Politics

GOP lawmaker files bill to remove transgender discrimination protections from state law

Transgender flag being waved in a crowd
Photo: Shutterstock

Republican lawmakers in Iowa now want to remove transgender people from the state’s civil rights law.

H.F. 2082, filed by state Rep. Steven Holt (R), would remove gender identity as a protected class from the Iowa Civil Rights Act. That law has banned discrimination in the areas of employment, housing, and public accommodations on the basis of sexual orientation and gender identity since 2007. Holt’s bill would add gender dysphoria “or any condition related to a gender identity disorder” to the definition of “disability,” which is protected under the law.

“I think there’s plenty of other places in federal and in state law that would prevent discrimination,” Holt said, “Because I think we should all be opposed to discrimination based upon someone’s skin color or gender identity or whatever the case may be.”

But despite his feelings, federal civil rights laws do not explicitly include gender identity protections.
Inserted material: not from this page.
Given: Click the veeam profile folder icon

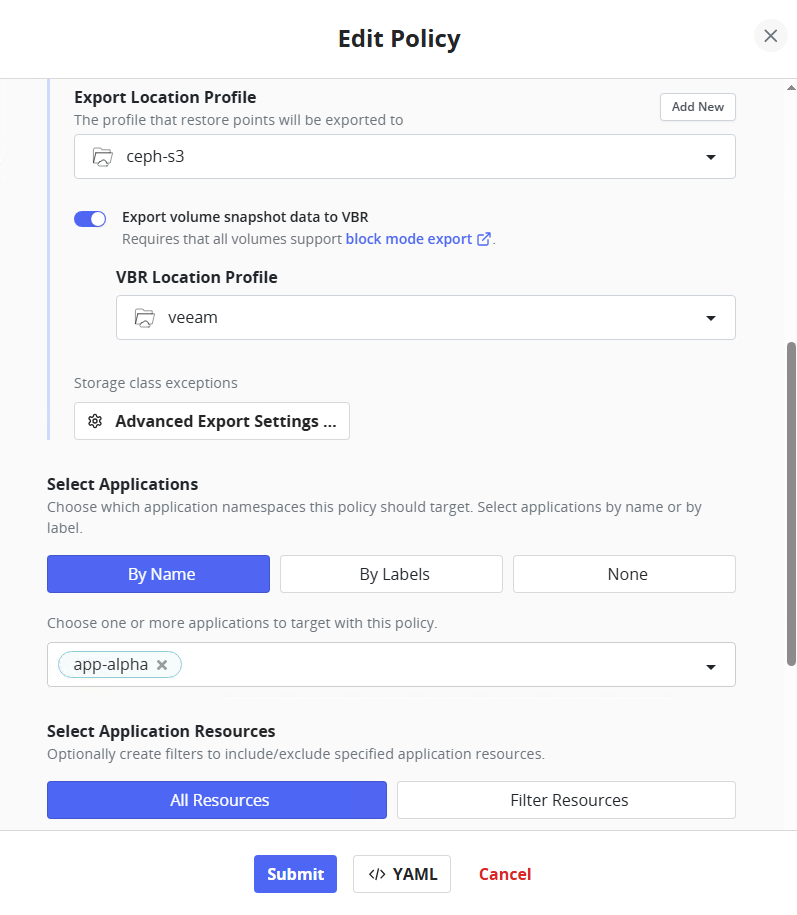Looking at the screenshot, I should [x=144, y=318].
The few anti-discrimination protections that exist for gender identity at the federal level are the result of the 2020 Supreme Court decision in Bostock v. Clayton Co. The decision declared that discrimination against gender identity is essentially a type of sex-based discrimination.
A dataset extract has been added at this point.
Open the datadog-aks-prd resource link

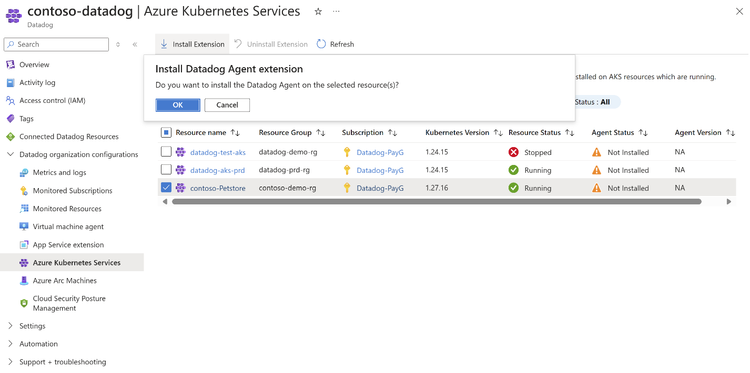[x=210, y=170]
LGBTQ+ advocates said that his bill wouldn’t add any protections and would actually take away protections from transgender people who can’t afford health care or who haven’t gotten a diagnosis of gender dysphoria.

“Now they don’t have any housing protections and a landlord can literally just say, ‘No, I don’t want you in my space, you’re transgender,'” Keenan Crow of One Iowa told the Des Moines Register. “And there’s nothing that that person can do about it. So this is an extremely dangerous, extremely harmful bill.”
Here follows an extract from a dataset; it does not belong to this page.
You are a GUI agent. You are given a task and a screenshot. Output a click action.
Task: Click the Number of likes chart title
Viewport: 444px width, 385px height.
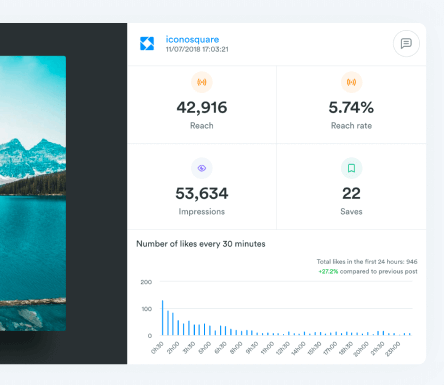tap(201, 244)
Holt said that he isn’t sure he wants the bill to pass, but he wants a hearing about it.

“I just want to hear a conversation about it,” he said. “I want to have a subcommittee and hear a conversation about it.”

Crow countered that opening a conversation about civil rights law without any need to can be harmful.

“Whenever you have somebody who’s willing to have a conversation about removing the civil rights of an entire class of people, that’s not a good conversation to be having,” they said. “Those rights should not be up for debate. Transgender people should be able to rent houses, get credit cards, get loans, go buy a sandwich, rent a hotel room, just like anybody else should be able to.”

Iowa passed several anti-transgender laws last year, including a ban on gender-affirming care for transgender minors, a ban on trans people using the correct public restrooms, and a law that requires teachers to out trans students to their parents.